EDIT4: I wrote a slightly different implementation for numpy polynomials and saw that after one iteration the roots (of the Wikipedia polynomial) are different:
In [4]: d1(numpyp.poly1d([1, -3, 3, -5]))
Out[4]:
[(0.98096328371966801+1.3474626910848715j),
(-0.3352519326012724-0.64406860772816388j),
(2.3542886488816044-0.70339408335670761j)]
In [5]: d2(pypol.poly1d([1, -3, 3, -5]))
Out[5]:
[(0.9809632837196679+1.3474626910848717j),
(-0.33525193260127306-0.64406860772816377j),
(2.3542886488816048-0.70339408335670772j)] ## here
EDIT5: Hey! If I change the line: if all(n == roots[i] ... ) into if all(str(n) == str(roots[i]) ... ) it finishes and returns the right roots!!!

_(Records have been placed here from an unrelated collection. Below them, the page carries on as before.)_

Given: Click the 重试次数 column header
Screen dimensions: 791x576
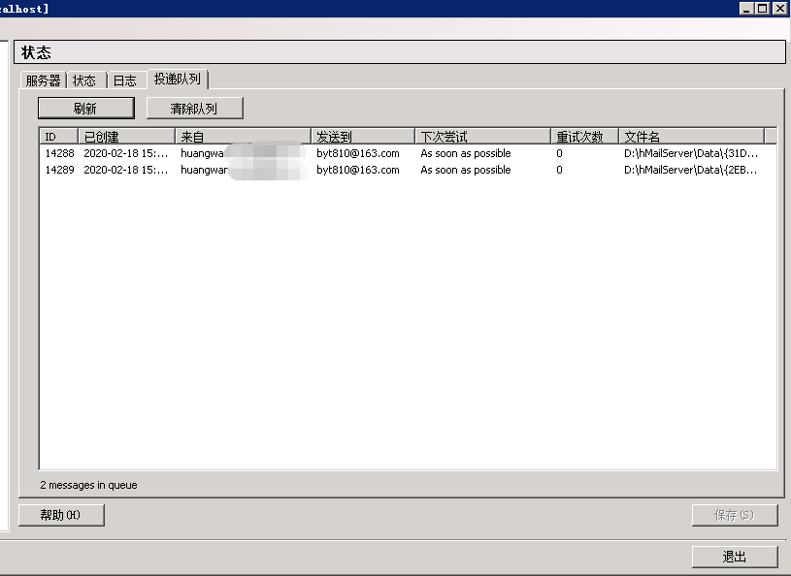Looking at the screenshot, I should click(x=583, y=137).
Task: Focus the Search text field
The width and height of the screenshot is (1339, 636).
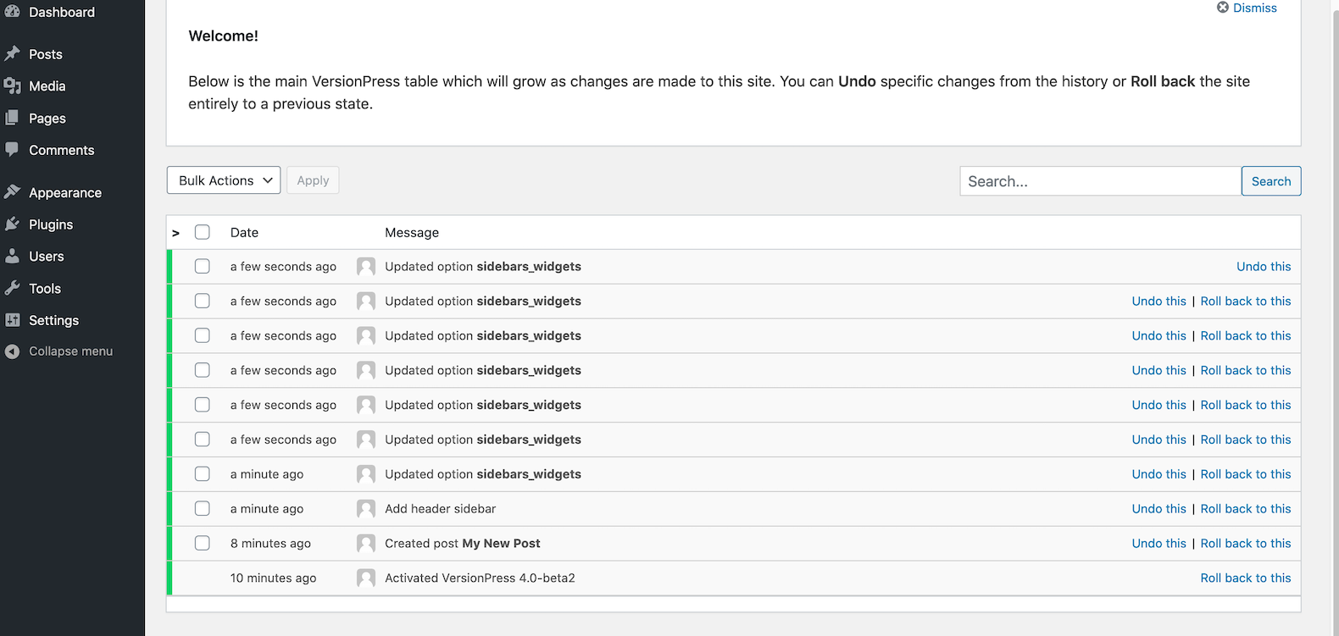Action: pyautogui.click(x=1100, y=181)
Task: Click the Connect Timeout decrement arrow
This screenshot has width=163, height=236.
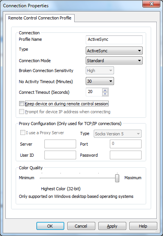Action: tap(105, 94)
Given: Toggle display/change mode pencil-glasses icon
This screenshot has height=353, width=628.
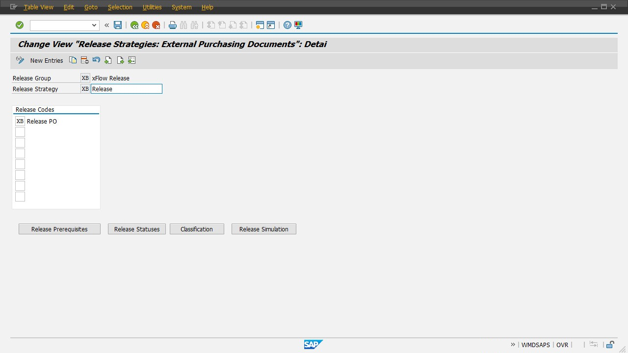Looking at the screenshot, I should (x=20, y=60).
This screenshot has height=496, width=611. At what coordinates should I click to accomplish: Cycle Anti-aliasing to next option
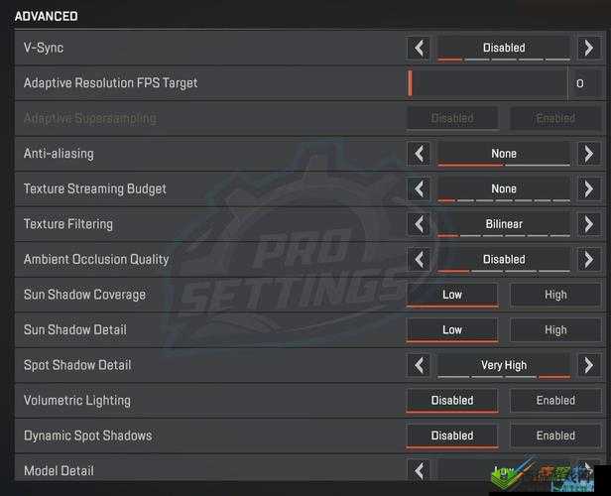point(588,154)
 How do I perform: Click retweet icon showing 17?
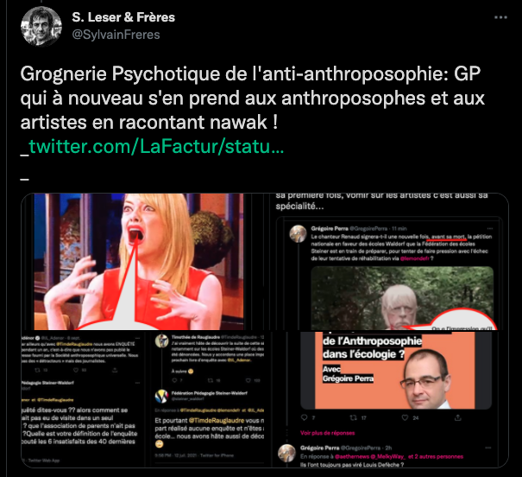tap(353, 417)
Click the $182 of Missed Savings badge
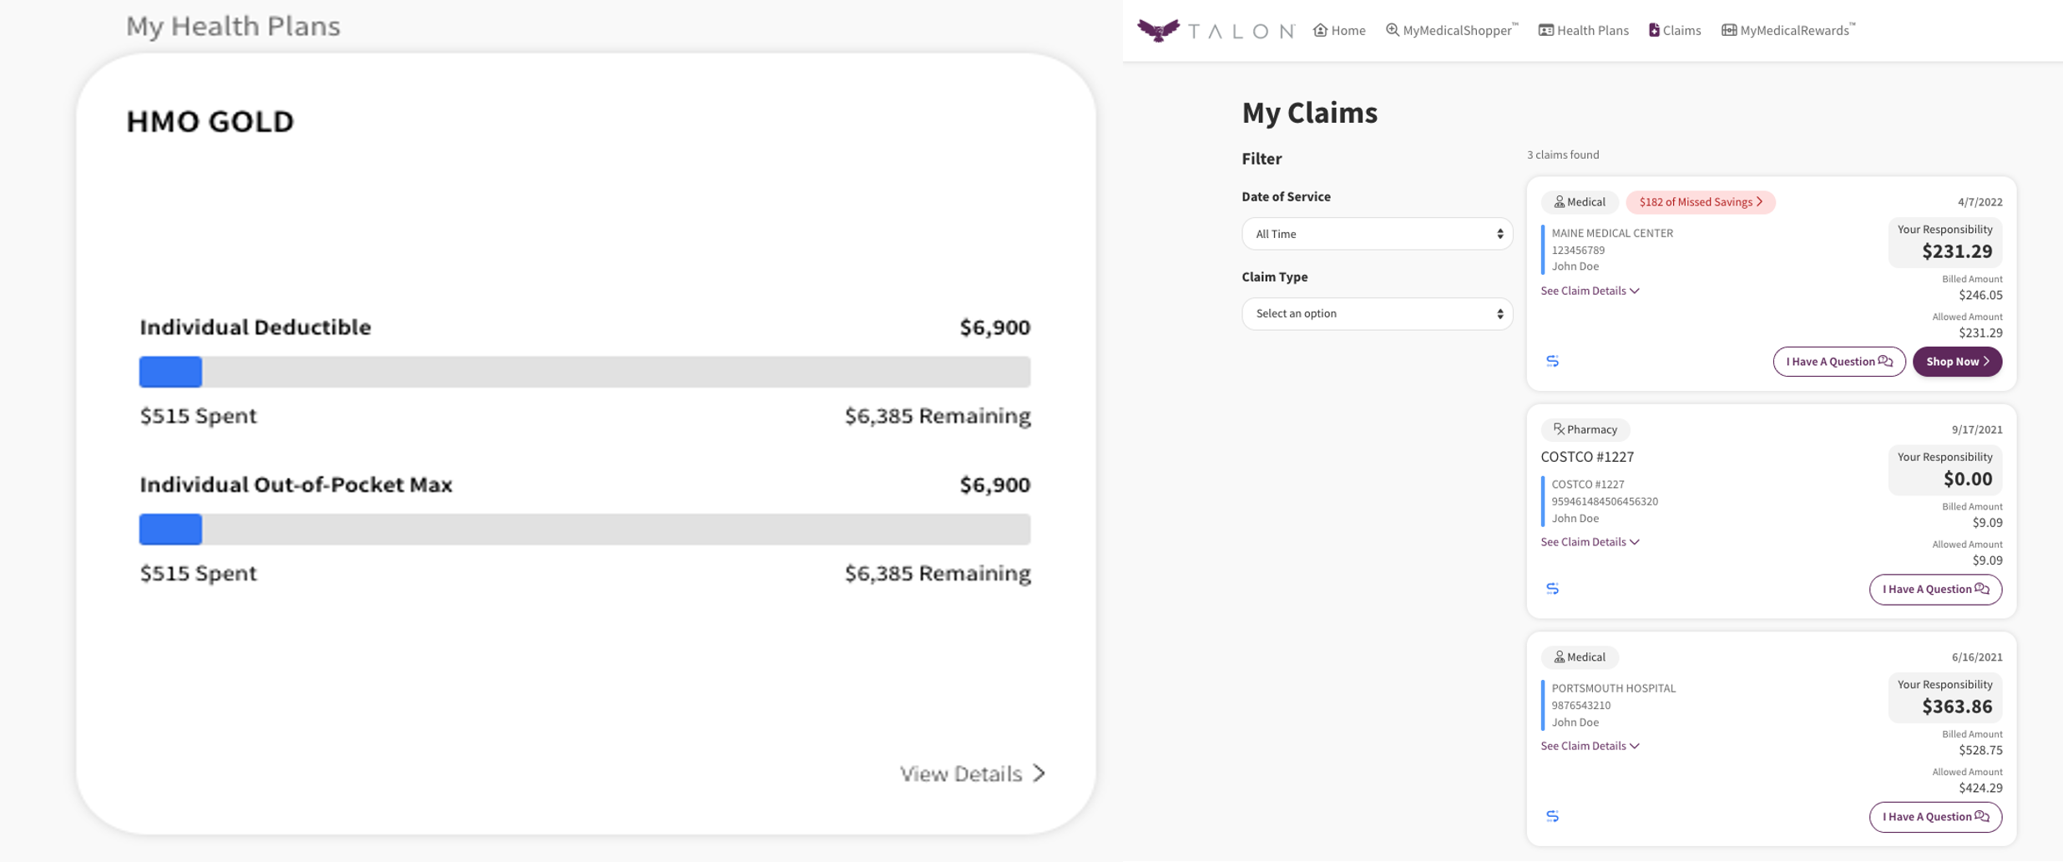This screenshot has width=2063, height=862. (x=1700, y=202)
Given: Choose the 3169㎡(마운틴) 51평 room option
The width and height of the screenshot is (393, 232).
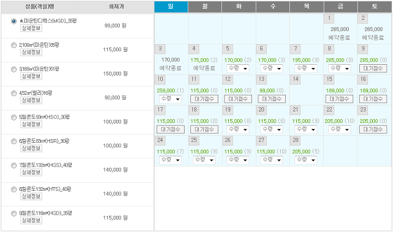Looking at the screenshot, I should click(14, 69).

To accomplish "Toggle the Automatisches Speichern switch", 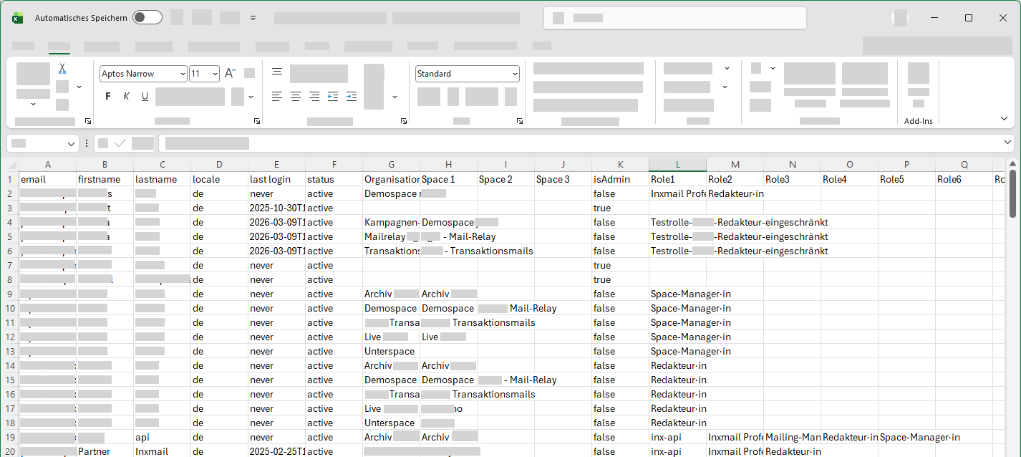I will tap(147, 18).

In [9]: p = pypol.poly1d([1, -3, 3, -5])
In [10]: roots.durand_kerner(p)
Out[10]:
[(0.20629947401590029+1.3747296369986026j),
(0.20629947401590013-1.3747296369986026j),
(2.5874010519681994+0j)]
But the question is: why does it work with a different complex numbers comparation??
UPDATE
Now it works, and I've done some tests:
In [1]: p = pypol.poly1d([1, -3, 3, -1])
In [2]: p
Out[2]: + x^3 - 3x^2 + 3x - 1
In [3]: pypol.roots.cubic(p)
Out[3]: (1.0, 1.0, 1.0)
In [4]: durand_kerner(p)
Out[4]:
((1+0j),
(1.0000002484566535-2.708692281244913e-17j),
(0.99999975147728026+2.9792265510301965e-17j))
In [5]: q = x ** 3 - 1
In [6]: q
Out[6]: + x^3 - 1
In [7]: pypol.roots.cubic(q)
Out[7]: (1.0, (-0.5+0.8660254037844386j), (-0.5-0.8660254037844386j))
In [8]: durand_kerner(q)
Out[8]: ((1+0j), (-0.5-0.8660254037844386j), (-0.5+0.8660254037844386j))
如果你对这篇内容有疑问,欢迎到本站社区发帖提问 参与讨论,获取更多帮助,或者扫码二维码加入 Web 技术交流群。
绑定邮箱获取回复消息
由于您还没有绑定你的真实邮箱,如果其他用户或者作者回复了您的评论,将不能在第一时间通知您!
发布评论
评论(2)
你的算法看起来不错,它对我有用,维基百科中的示例
给出了
Your algorithm looks fine, and it works for me for the example in the wikipedia
gives
关于您的“EDIT 5”:发生这种情况是因为 str() 没有将数字格式化为完整精度。
所以不要这样做。
无论如何,代码中的相等性测试:
是多余的;如果
n == root[i],那么abs(n - root[i])将为零,所以你可以做只是并投入一些努力来工作epsilon 的默认值应该是什么;正如我在评论中指出的,解决
X**3 == 1收敛,但您的默认 epsilon 太小,无法永远阻止它循环。1.12e-16看起来对于默认 epsilon 来说是更好的选择。为了娱乐,尝试不适合的 Poly([-1, 3, -3, 1]) ...三个根都等于 (1+0j) ...它需要超过 600 次迭代,并且最后 10 次或因此迭代会惊人地跳跃,直到它从左域的远处得出一个合理的解决方案。
About your "EDIT 5": this happens because str() doesn't format numbers to the full precision.
So don't do that.
In any case, the equality test in your code:
is redundant; if
n == roots[i], thenabs(n - roots[i])will be zero, so you could do justand put a bit of effort into working out what the default for
epsilonshould be; as I pointed out in a comment, solvingX**3 == 1converges but your default epsilon is too small to stop it looping forever.1.12e-16looks like a better bet for the default epsilon.For amusement, try the unsuited Poly([-1, 3, -3, 1]) ... three roots all equal to (1+0j) ... it takes over 600 iterations, and the errors in the last 10 or so iterations jump about astonishingly until it just arrives at a reasonable solution from far out in left field.